Da tempo l’ordinamento giuridico italiano combatte il fenomeno adottando la linea della repressione preordinata alla tutela di molteplici interessi: l’ordine pubblico, l’ordine economico e, in particolare, la libertà e correttezza del mercato economico-finanziario. Vari sono gli strumenti a disposizione: il codice penale (che agli articoli 648-bis e 648-ter descrive e punisce due fattispecie di riciclaggio), il Decreto legislativo n. 231 del 2007 (il Decreto Antiriciclaggio, con le modifiche intervenute nel corso degli anni) e la normativa di settore emanata dalle Autorità competenti (capofila delle quali è la Banca d’Italia). La mancata osservanza degli obblighi imposti a più livelli viene accertata dagli uffici ispettivi, dalle Authority e dalla Guardia di Finanza. Ne consegue l’applicazione di sanzioni, sia penali che amministrative (queste ultime sicuramente più immediate) che vengono comminate dalle Autorità di settore (UIF, Banca d’Italia, Consob, IVASS) o dal Ministero dell’Economia e delle Finanze, con un aggravamento della pena nel caso in cui il reato venga compiuto nell’esercizio di un’attività professionale (bancaria, di intermediazione mobiliare ecc.).

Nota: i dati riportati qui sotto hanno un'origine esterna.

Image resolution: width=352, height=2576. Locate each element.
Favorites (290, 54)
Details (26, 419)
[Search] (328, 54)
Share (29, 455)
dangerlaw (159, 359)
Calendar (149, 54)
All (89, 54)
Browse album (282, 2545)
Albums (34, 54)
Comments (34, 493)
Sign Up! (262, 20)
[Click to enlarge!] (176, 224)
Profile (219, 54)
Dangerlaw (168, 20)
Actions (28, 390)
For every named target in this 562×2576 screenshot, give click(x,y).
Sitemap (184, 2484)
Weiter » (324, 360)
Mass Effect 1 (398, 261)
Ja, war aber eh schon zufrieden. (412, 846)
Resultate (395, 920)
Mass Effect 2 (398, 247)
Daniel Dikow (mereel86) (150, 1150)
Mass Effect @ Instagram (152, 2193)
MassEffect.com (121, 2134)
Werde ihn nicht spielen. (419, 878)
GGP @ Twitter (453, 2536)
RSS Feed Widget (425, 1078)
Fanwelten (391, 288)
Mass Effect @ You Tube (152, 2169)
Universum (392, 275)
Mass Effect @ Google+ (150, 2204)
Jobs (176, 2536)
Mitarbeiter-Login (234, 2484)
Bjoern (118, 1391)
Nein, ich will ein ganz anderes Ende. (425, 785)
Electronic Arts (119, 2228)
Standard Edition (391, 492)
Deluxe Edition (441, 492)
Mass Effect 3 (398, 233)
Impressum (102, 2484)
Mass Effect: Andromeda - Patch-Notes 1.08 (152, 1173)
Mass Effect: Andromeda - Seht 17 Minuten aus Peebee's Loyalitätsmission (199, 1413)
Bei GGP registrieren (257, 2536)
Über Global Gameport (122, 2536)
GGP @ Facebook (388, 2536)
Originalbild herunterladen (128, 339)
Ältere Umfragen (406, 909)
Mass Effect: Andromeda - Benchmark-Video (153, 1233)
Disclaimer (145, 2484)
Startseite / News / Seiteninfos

Negli ultimi anni le forze politiche hanno iniziato a incentivare i pagamenti elettronici scoraggiando il contante (è il caso del cashback di Stato 2021), tuttavia ciò non basta ad arginare il problema. Occorre mettere in discussione il brocardo «pecunia non olet», perché è chiaro che – con buona pace di Vespasiano – i soldi un odore ce l’avevano e ce l’hanno tuttora. Più che del passato, il riciclaggio è un fenomeno dei nostri tempi. Per cambiare le cose bisogna agire sul piano della legittimazione, della compartecipazione, del sano esercizio del dubbio e del pensiero critico: per riuscire ad accertare l’origine illecita o riprovevole, anche solo moralmente, del denaro. È la rivincita di Tito, che con “olfatto morale” rimproverava il padre per aver tassato, con la «centesima venalium» (una sorta di Iva) quelli che tuttora sono conosciuti come “vespasiani”.